• **COSA FARAI**
a - Rispondi a queste domande sul testo dedicato a Guccini, una risposta per riga con la stessa numerazione.
(i) Da che cosa prende spunto il testo della Locomotiva?
(ii) In che anno è stata pubblicata la canzone per Che Guevara?
(iii) Chi è la persona che Guccini definisce "un grande personaggio"?
b - Riprendi il testo dedicato a Guccini e proseguilo a partire dalla sua ultima frase.

• **TESTO DA LEGGERE**
▬▬▬▬▬▬
LA LOCOMOTIVA E CHE GUEVARA

Per esempio La locomotiva, trattata come l’inno della rivolta del proletariato (anche perché c’è un verso che lo dice esplicitamente): “una suggestione letteraria, non politica” ha detto lui, e infatti il testo prende spunto da un fatto di cronaca che gli fu raccontato o che aveva letto. Certo: la tematica resta quella, ma per lui lo spunto era altro. Anche quello di Eskimo: Francesco nell’occasione raccontava di una storia d’amore, la sua prima storia seria, sullo sfondo della Bologna del ’68. Ancora: la canzone per Che Guevara (pubblicata nel 2004, ma ce n’è una meravigliosa di quattro anni prima che parla di come fu presa la notizia della morte del rivoluzionario argentino) parla “del ribelle che lascia la Cuba di Castro e il potere per continuare a combattere”. Tuttavia, oggi Guccini dice che se ci avesse parlato, con il Che, i due non si sarebbero trovati d’accordo. Come con Donald Trump, ha poi sottolineato subito dopo. Ma Guccini è anche personaggio che ha stretto un sincero e stretto rapporto con quello che definisce “un grande personaggio”, ovvero il cardinale Matteo Maria Zuppi che una volta lo invitò anche a vedere una partita; che lo ha invitato da Papa Francesco, che “mi piace”.
▬▬▬▬▬▬
• **DATI DISPONIBILI**
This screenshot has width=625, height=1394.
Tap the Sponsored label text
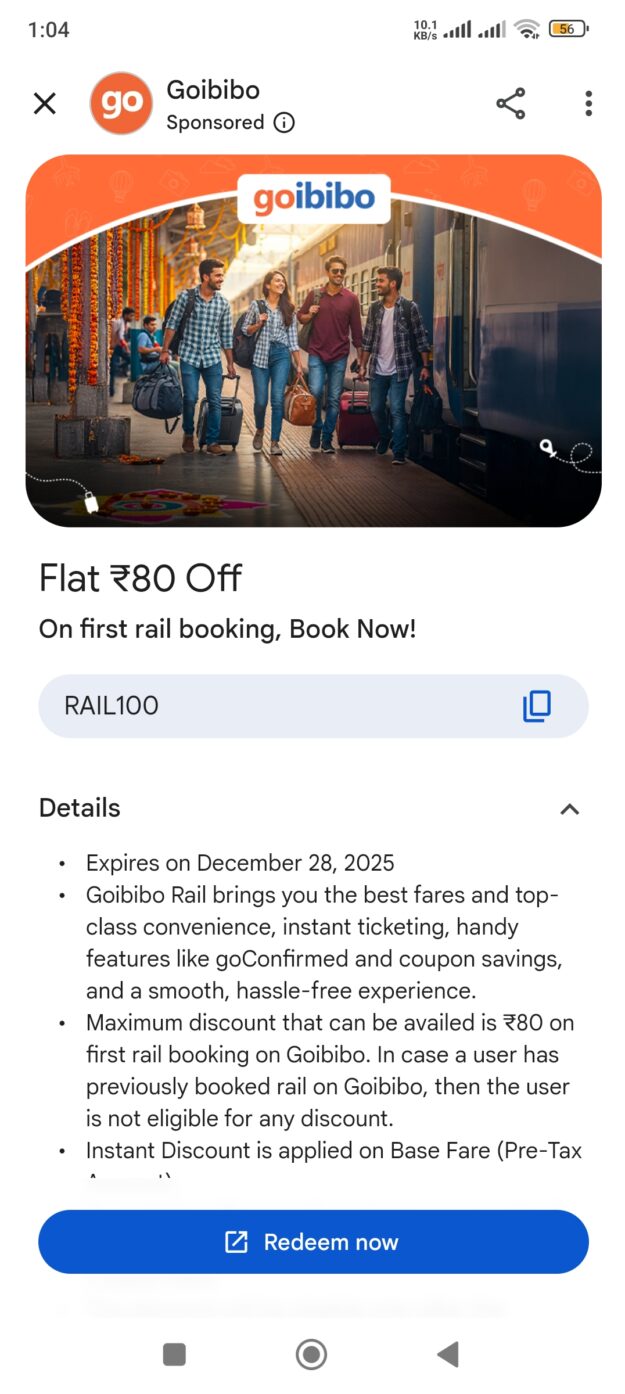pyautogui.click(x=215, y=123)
▬▬▬▬▬▬
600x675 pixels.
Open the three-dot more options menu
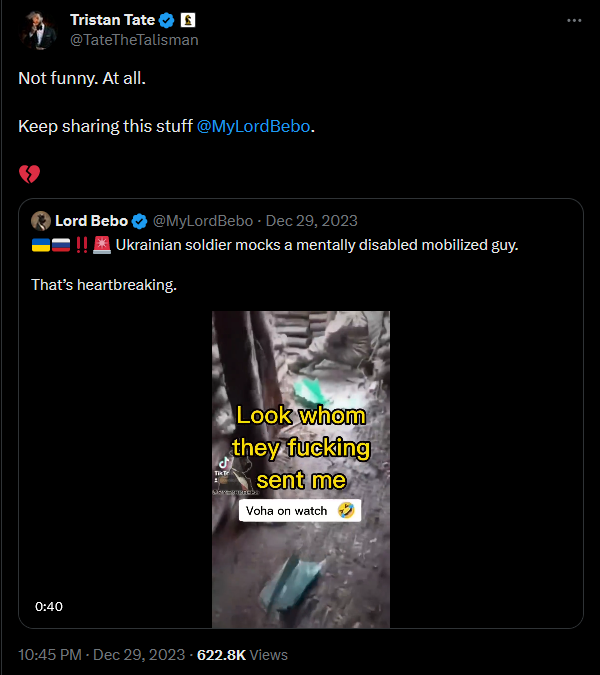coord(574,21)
▬▬▬▬▬▬
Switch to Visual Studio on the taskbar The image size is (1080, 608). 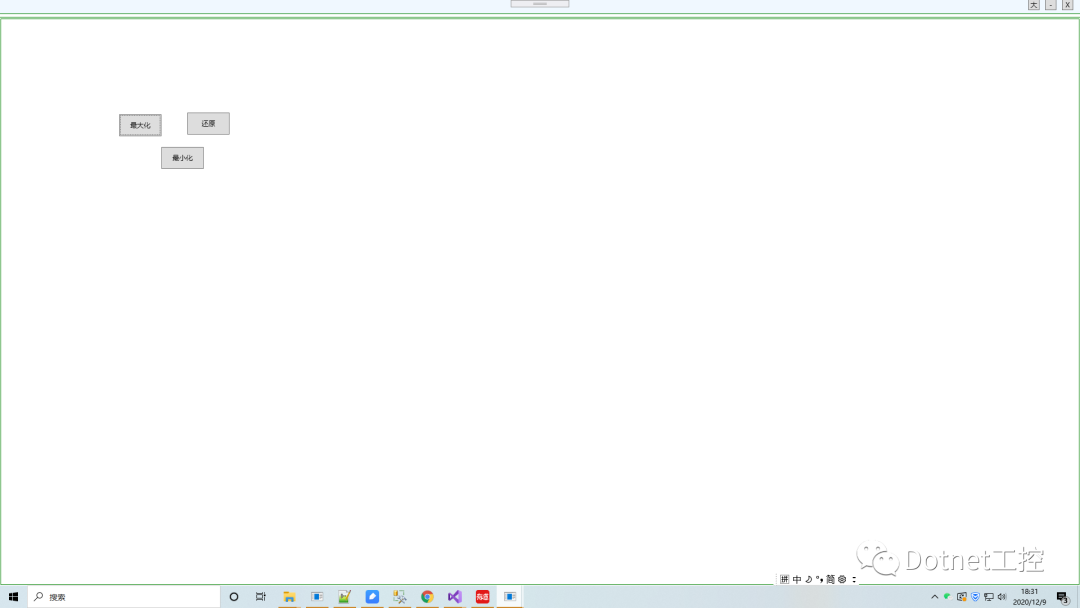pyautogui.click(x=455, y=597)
▬▬▬▬▬▬
• **RISPOSTE AI COMPITI**
a -
(i) Da un fatto di cronaca che gli fu raccontato o che aveva letto.
(ii) Nel 2004.
(iii) Il cardinale Matteo Maria Zuppi.

b -
L’AVVELENATA E GLI ALTRI TESTI

Altri temi della lunga intervista: quella volta che Vasco Rossi gli si presentò davanti per dirgli quanto fosse entusiasta de L’Avvelenata. “Io la detesto, è una canzoncina e non capisco perché abbia avuto tutto questo successo”. Anche quando la eseguiva dal vivo diceva questo: L’Avvelenata è diventata immediatamente la canzone simbolo della protesta contro borghesi e benpensanti, versione mai davvero condivisa dal suo autore che infatti aveva in mente un fatto ben preciso. A distanza di anni, di Cirano avrebbero detto che fosse la nuova Avvelenata. La cosa bella di Guccini, è che tante delle storie che ha raccontato sono successe davvero, ed è questo che piace di lui: la spontaneità del ricordo, magari mascherato sotto una poetica difficile o criptica (per esempio il testo di “Quello che non…”). Scirocco parla di un amico (Baudelaire) che “non riusciva a decidere tra la sposa e la fidanzata, fu lasciato da entrambe”; Il pensionato abitava di fianco a lui in via Paolo Fabbri, “a casa sua vidi una busta con la scritta: da aprire solo in caso di mia morte. La cosa mi colpì”. E poi ancora Culodritto che è dedicata alla figlia Teresa, o Canzone per un’amica con cui Guccini apre sempre i concerti. In principio era In morte di S.F: “Silvana Fontana, morta in un incidente stradale accanto al fidanzato, che si salvò”. Lui, l’ha rivisto qualche anno fa.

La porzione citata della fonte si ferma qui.